Reported experimental data show that D614G mutation enhances the infectivity of SARS-CoV-2 virus. However, it is highly unlikely that a seemingly high infection rate of SARS-CoV-2 is solely the result of this mutation. A near 100% coexistence of P323L (nsp12) and C241U (5’-UTR) with D614G likely contributes to the viral replication, infectivity, or a combination of attributes that are complex and interplay with the host machinery. P323 is located in the Interface domain (residues 251–398) of nsp12 (Hillen et al. 2020). However, in the cryoEM structure of replication-transcription complex (RTC), consisting of nsp7, nsp8, nsp12 and nsp13, the Interface domain is packed against nsp8 (Chen et al. 2020). The role of nsp7 and nsp8 in the context of the RTC is not known, but they can serve as the processivity factor using the replicating complex of nsp12/nsp7/nsp8/RNA (Hillen et al. 2020; Posthuma et al. 2017) similar to that of thioredoxin in the replicating structure of T7 DNA polymerase (Doublie et al. 1998). P323 is located at the interface of nsp12 and nsp8 (Hillen et al. 2020; Kirchdoerfer and Ward 2019) and mutation P323L is expected to position the leucine side chain within interacting distance to F396, which mediates hydrophobic interactions involving L122 an N118 (Cβ) of nsp8 and T323 (Cγ2) and L270 of nsp12 (Fig. 1f). Enhanced interaction between nsp12 and nsp8 would further improve the processivity of nsp12 and thereby help in the viral replication. C241 is located in the 5’UTR of the viral RNA, 25 nucleotides upstream of the AUG start codon. SHAPE analysis of viral RNA predicted it in the loop of SL5b (Sun et al. 2020). The SHAPE activity of C241 and neighboring residues in the loop are low in in vivo probing than in vitro probing, suggesting these residues may be bound by protein or engaged in long-range RNA interactions under in vivo conditions, and thus are protected from 2’-OH modification in SHAPE analysis. The C241U may change the structure of the SL5 loop or affect protein binding for easy ribosomal scanning, which is favored in translation initiation.

The nsp8 mutation M129I correlated to D614G at ~2.4%. M129 is also located at the nsp8/nsp12 interface (Fig. 1g). It is positioned such that mutation M129I would result in increased hydrophobic interactions with nsp12 residues L388, A400, and V405. The increased hydrophobic interactions between nsp12 and nsp8 could also provide enhanced processivity of RNA synthesis by nsp12. Two nsp13 mutations P504L and Y541C are correlated to D614G by ~15%. P504 is at the surface of nsp13, whereas Y541 is located at the putative RNA-binding channel.

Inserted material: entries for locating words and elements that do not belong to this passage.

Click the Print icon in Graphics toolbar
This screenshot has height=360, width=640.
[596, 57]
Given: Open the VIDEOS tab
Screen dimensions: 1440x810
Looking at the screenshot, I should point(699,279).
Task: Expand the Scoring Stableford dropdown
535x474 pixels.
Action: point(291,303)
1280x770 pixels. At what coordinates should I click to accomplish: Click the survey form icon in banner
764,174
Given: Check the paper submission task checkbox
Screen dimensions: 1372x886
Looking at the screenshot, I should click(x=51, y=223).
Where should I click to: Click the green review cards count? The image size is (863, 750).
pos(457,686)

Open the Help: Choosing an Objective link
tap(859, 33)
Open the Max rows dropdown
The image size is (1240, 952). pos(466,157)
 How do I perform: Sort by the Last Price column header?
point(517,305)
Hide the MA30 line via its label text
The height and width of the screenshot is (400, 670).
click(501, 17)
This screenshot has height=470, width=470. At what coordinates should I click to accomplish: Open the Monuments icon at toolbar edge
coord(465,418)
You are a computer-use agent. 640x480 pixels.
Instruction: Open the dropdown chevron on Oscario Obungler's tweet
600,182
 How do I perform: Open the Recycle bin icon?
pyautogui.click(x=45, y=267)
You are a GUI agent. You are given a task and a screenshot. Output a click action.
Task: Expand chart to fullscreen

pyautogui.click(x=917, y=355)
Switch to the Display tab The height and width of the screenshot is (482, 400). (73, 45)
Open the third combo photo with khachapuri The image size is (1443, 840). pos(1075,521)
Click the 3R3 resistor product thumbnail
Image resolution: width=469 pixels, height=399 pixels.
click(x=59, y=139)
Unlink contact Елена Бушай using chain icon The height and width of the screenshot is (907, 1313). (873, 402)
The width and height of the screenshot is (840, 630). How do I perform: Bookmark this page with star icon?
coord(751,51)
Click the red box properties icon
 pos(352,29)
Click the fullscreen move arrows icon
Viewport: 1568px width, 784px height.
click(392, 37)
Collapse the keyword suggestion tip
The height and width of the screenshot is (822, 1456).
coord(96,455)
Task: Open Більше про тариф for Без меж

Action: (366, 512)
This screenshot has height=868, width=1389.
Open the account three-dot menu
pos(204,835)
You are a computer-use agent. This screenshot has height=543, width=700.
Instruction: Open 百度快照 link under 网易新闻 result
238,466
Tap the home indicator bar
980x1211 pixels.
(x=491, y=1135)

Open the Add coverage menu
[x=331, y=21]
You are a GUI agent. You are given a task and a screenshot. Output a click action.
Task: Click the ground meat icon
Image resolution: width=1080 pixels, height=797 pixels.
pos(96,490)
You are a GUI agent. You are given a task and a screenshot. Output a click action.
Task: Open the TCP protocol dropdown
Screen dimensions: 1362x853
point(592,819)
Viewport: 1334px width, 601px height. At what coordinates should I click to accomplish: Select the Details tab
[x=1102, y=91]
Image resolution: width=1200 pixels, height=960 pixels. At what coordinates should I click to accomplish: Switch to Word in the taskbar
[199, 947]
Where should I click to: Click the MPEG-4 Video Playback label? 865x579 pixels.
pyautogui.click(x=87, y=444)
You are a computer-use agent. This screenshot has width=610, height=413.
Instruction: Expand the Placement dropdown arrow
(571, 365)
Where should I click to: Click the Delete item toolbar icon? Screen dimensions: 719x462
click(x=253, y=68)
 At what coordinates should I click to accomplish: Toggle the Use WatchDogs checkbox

From the available structures, a reliable role of P504L and Y541C mutations cannot be deduced. Similarly, the two positions (P233 and T372) of nsp14 are away from the 3′-5′-exoribonuclease or methyl-transferase sites. Currently available structure of SARS-CoV nsp14 in complex (Ma et al. 2015) with nsp10 does not provide a conclusive role of mutations at these sites.

In summary, from currently available structural, genetic and biochemical data, the higher infectivity of SARS-CoV-2 D614G mutation is not fully understood. However, from the coexistence of several mutations with relatively high frequency suggest that the infectivity of G614 virus mutation is not solely dependent on the entry. Remarkably, COVID-19 presents with a wide variety of symptoms, including neuropathology, delayed onset symptoms, and anosmia. While these coevolving mutations could impact viral fitness, the breadth and complexity of the clinical symptoms may also be associated with new mutations and adaptations. While there has been an unprecedented eruption of COVID-19 publications, clearly we have much to learn going forward.